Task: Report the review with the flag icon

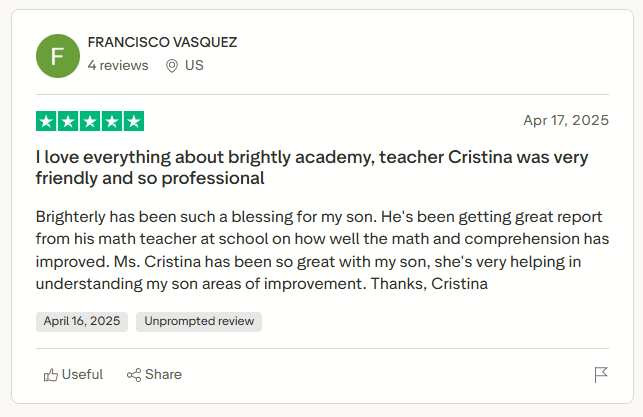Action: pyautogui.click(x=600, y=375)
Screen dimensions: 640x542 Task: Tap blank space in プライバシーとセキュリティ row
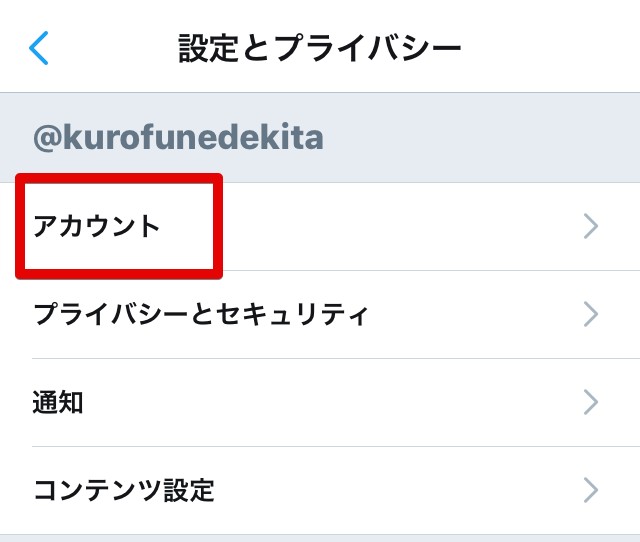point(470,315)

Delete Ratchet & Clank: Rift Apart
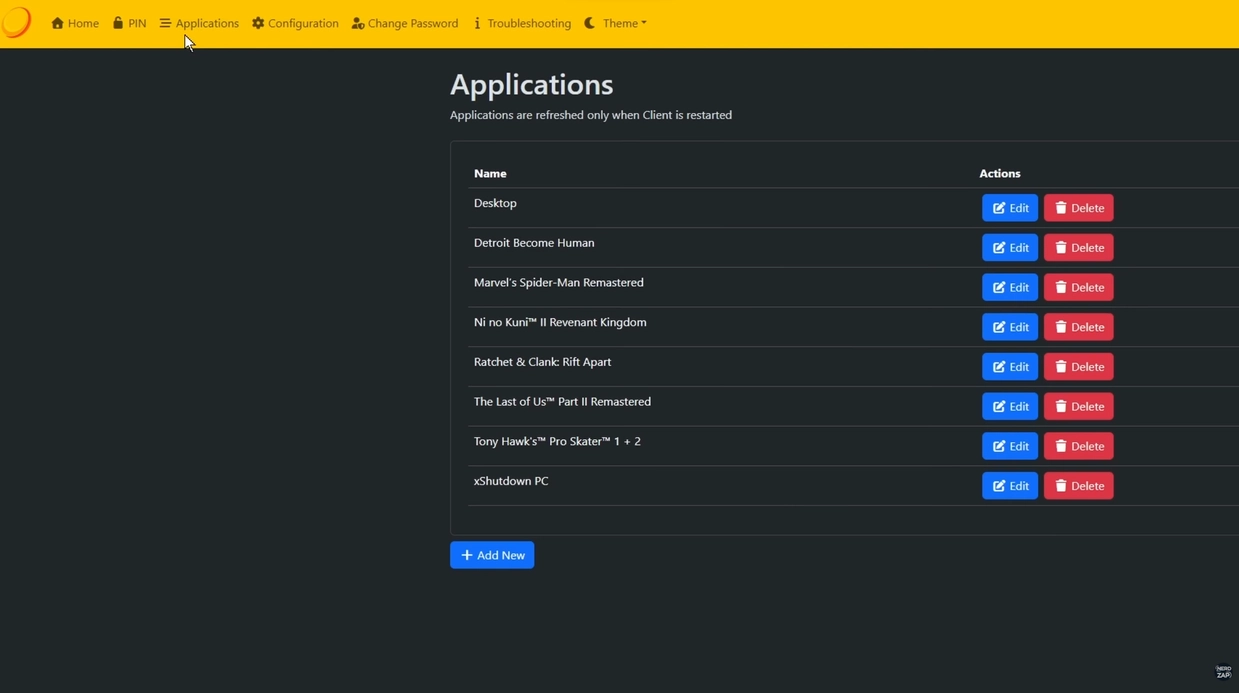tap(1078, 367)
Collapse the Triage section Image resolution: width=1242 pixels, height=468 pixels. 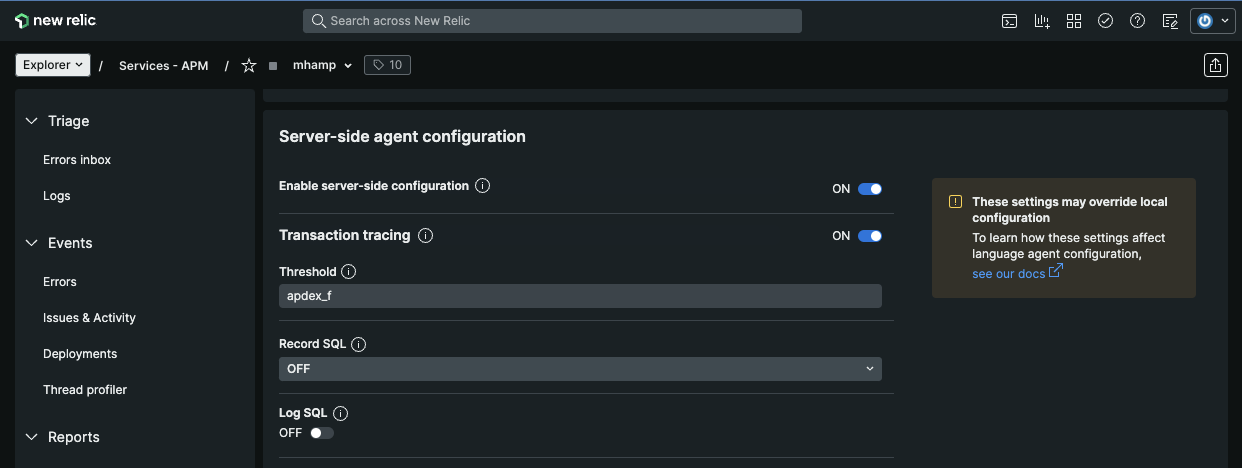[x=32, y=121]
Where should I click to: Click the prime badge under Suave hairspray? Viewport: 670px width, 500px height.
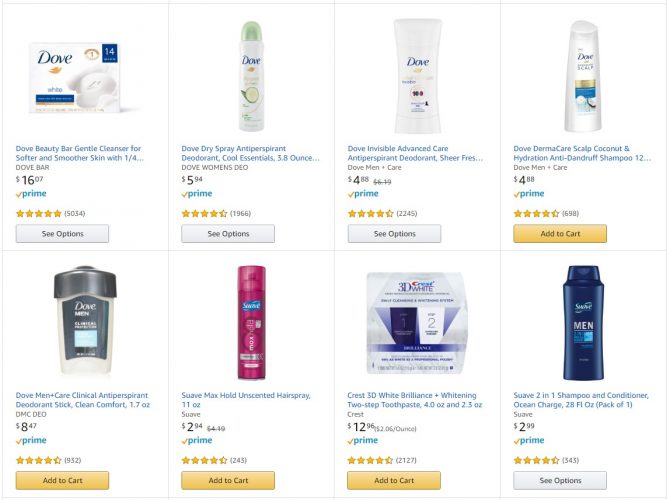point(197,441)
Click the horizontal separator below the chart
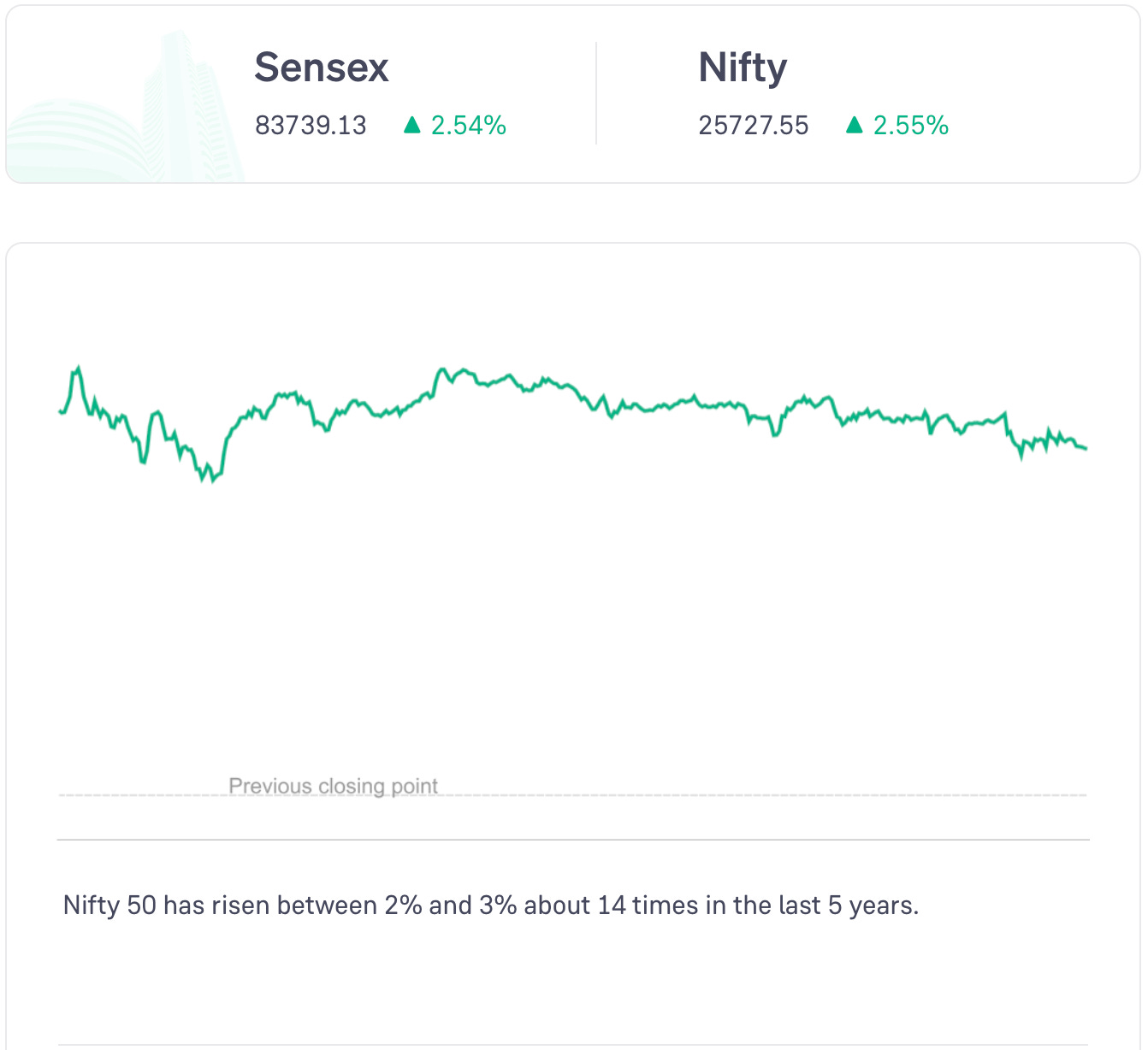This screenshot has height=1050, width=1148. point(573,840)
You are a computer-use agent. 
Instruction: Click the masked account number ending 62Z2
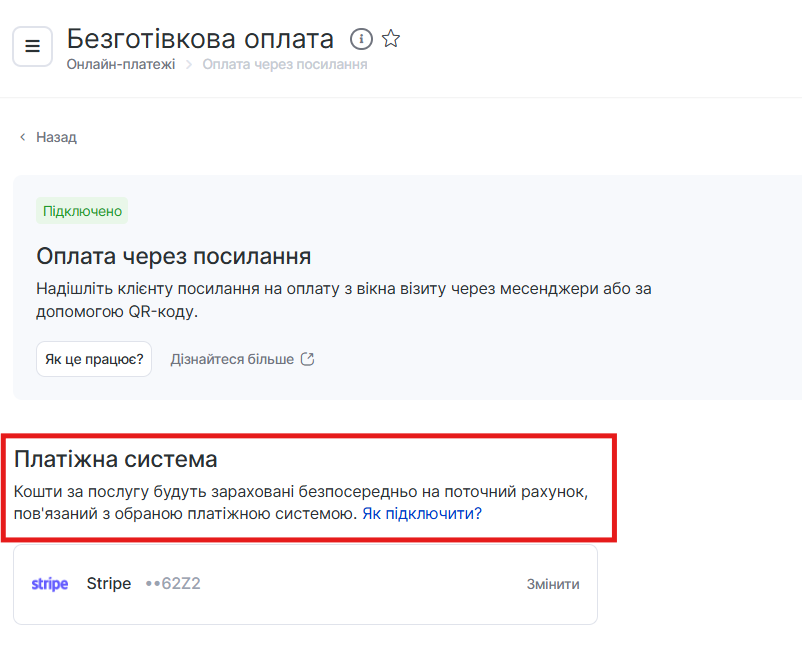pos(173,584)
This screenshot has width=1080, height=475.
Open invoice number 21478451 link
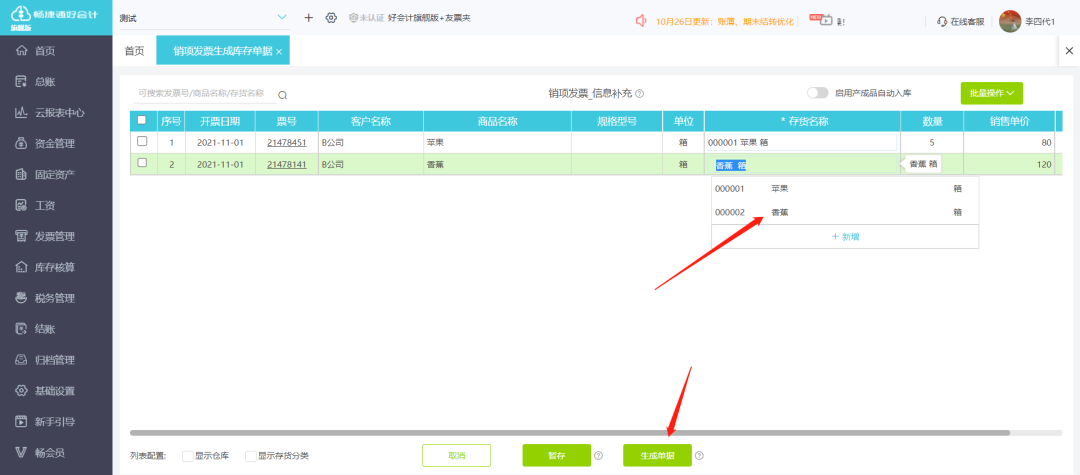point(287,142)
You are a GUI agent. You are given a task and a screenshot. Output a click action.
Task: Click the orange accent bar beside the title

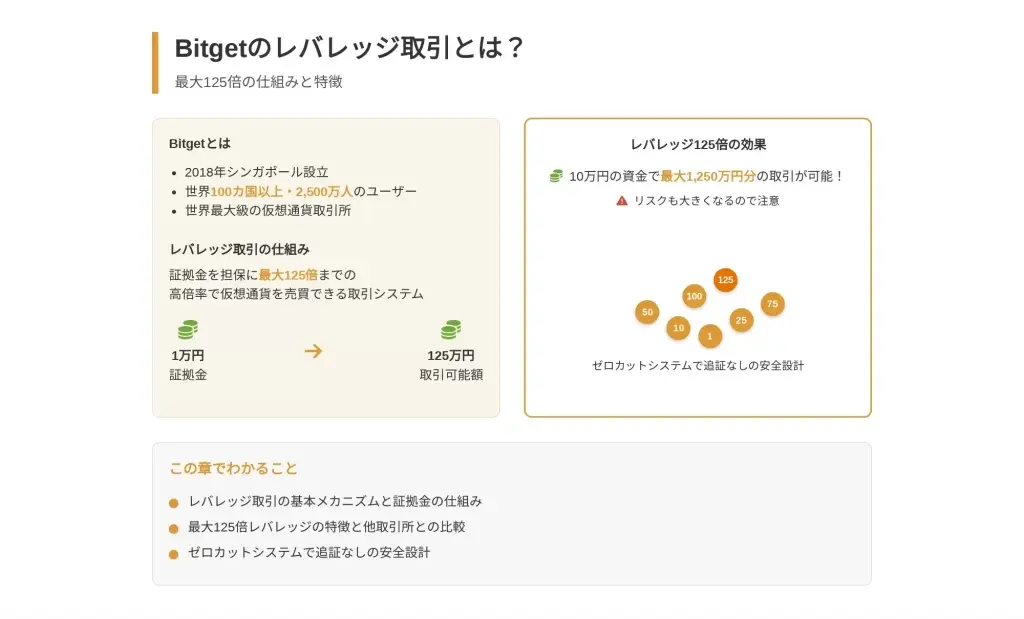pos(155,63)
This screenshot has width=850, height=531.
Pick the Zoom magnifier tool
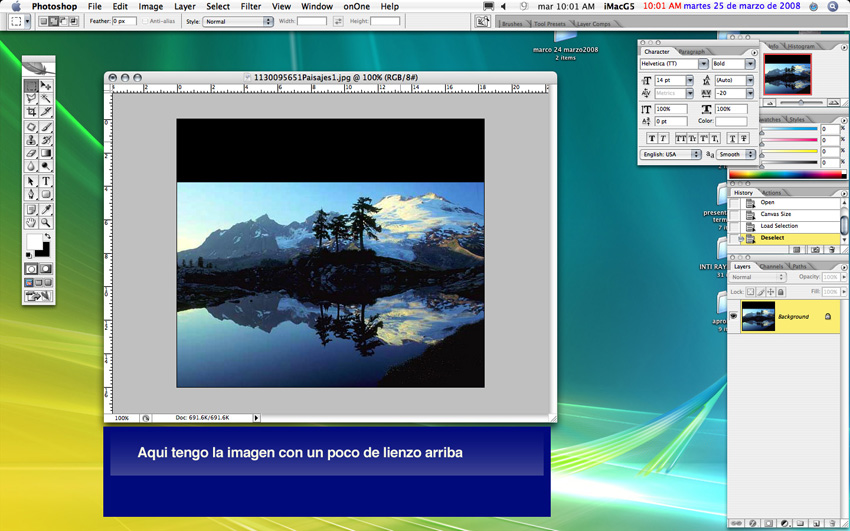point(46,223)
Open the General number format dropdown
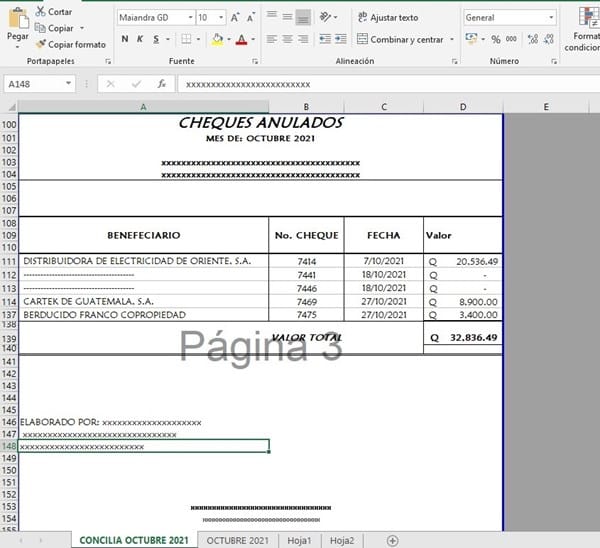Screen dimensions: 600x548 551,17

• • •

* _EXERCISE_
Pick out and copy the lines of the material that include the word "agent".

* _WRITTEN RESPONSE_
You are a computer-use agent. 
You are a GUI agent. You are given a task and a screenshot. Output a click action.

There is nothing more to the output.